Em muitos Estados Africano, o Aparelho do estado passou a ser o único meio de acumulação de bens e riqueza e os presidentes em exercício esforçam-se a todo custo por regular, restringir e limitar a competição política de outros membros e outras forças que tentam ascender ao poder de forma pacífica e democrática. Para agravar, o despotismo e nepotismo fazem parte do modus operandi da maioria destes líderes. Perante este cenário, muitos são os analistas que defendem que o modelo democrático liberal está desajustado à realidade africana, ou seja, é uma cópia que não se adequa a realidade dos países africanos.

Se olharmos para muitos países do continente africano abaixo do Sahara, verificamos que são países onde a cultura bantu é dominantes.
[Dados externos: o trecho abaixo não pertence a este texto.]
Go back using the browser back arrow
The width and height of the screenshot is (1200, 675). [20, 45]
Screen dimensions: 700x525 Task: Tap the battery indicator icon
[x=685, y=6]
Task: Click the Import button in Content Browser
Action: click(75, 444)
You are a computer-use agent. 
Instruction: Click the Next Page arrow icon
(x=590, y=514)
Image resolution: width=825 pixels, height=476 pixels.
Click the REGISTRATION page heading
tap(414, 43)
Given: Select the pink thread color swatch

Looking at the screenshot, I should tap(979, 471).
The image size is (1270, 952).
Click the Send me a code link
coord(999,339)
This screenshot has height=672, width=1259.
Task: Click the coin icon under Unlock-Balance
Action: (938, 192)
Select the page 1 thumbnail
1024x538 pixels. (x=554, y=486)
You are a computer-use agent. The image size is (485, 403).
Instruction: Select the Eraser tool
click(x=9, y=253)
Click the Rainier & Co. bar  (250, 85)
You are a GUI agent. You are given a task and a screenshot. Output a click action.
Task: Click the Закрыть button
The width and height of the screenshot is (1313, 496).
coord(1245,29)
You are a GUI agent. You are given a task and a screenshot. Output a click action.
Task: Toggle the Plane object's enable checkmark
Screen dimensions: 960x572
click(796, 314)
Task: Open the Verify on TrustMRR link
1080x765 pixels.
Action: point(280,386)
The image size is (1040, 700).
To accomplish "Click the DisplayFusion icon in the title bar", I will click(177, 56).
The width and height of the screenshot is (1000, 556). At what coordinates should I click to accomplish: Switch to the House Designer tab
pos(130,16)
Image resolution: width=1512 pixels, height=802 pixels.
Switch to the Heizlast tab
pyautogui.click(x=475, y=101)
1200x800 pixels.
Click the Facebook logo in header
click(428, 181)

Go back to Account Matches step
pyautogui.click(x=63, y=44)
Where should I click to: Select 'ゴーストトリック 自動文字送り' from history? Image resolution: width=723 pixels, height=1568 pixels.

É sabido que o modelo bantu de acesso, aquisição e manutenção do poder é o modelo tradicional de sistema político.

Segundo Ball (1999:34-39), o modelo tradicional é o mais antigo e existiu em quase todas sociedades e, até hoje, influencia os sistemas políticos actuais. Neste modelo, o poder é controlado por uma aristocracia dominante. A legitimidade é baseada em costumes; há uma base axiológica tradicional e princípios religiosos. O regime de governação e a orientação do regime é extremamente conservador. As reformas e transformações sociais, económicas e políticas são raras e quando acontecem, procuram assegurar a supremacia social, económica, política e religiosa das elites aristocráticas. Verifica-se uma participação política de massa muito fraca. Os antepassados e os costumes têm grande relevância na governação e condução dos destinos da comunidade. Este modelo de governação tende a cair quando as forças da modernização, instrução, globalização entram bem no seu seio da comunidade. O acesso ao poder é de forma hereditária.

Todos esses elementos verificam-se em quase todos os países africanos que tentaram enveredar pela transição ao modelo democrático desde o início da década 1990. Os chefes de Estado e de governo são relutantes em ceder o poder facilmente, porque, muitos deles, acham que os outros podem “vender o país” a estranhos, sobretudo ao Ocidente. O problema que para uns está no desajustamento do modelo da democracia liberal à realidade africana, para outros, o problema está nas lideranças que se apegaram ao poder e têm medo de serem responsabilizados pelos nacionais e pela comunidade internacional pela governação danosa.

A solução para resolver esse problema pode ser a Bantocracia ou a chamada Democracia Africana, democracia essa assente nos valores bantu, onde há um líder que é o Ansião, detentor do saber, dos costumes, serve aos membros da comunidade, é o representantes legítimo da tradição e dos antepassados, é assessorado por um grupo de anciões e sábios e escuta o que o povo diz e quer.

O líder, na Bantocracia, detém o poder, não o exerce o mesmo para o seu benefício próprio, mas sim em benefício da comunidade. Ele é assessorado por um grupo de Ansião que o ajudam na tomada de decisão e as decisões são colegiais, tendo sempre em consideração as ansiedades do povo. O povo tem sempre uma palavra a dizer, visto que as decisões são lhes apresentadas e consultadas. Aparentemente, pode parecer que a Bantocracia é antidemocrática, mas o poder reside no povo e todas as decisões são tomas tendo em conta o mes mo povo.

Para terminar, voltando aos líderes africanos que a todo custo querem se manter no poder, resta dizer que a grande sorte dos Estados do continente africano é que esses dinossauros no poder estão a ficar muito poucos. Sendo assim, há lugar para uma esperança, se bem que a experiência aconselha e manda ser prudente.

REFERÊNCIAS
Ball, Allan (1994), Modern Ppolitics & Government, 5ª Edição, MacMillan Press, Londres.
Combonianos, Missionários (2007) Revista Missionária Além – Mar, Nº 562, Ano LI, Lisboa.
Enciclopédia Universal Multimédia (1997) Texto Editora, CD-ROM, Lisboa
Lopez, António José (2001) História da África Contemporâne: De Nkrumah a Mandela, 2ª Edição, Edições Mundo Negro, Madrid.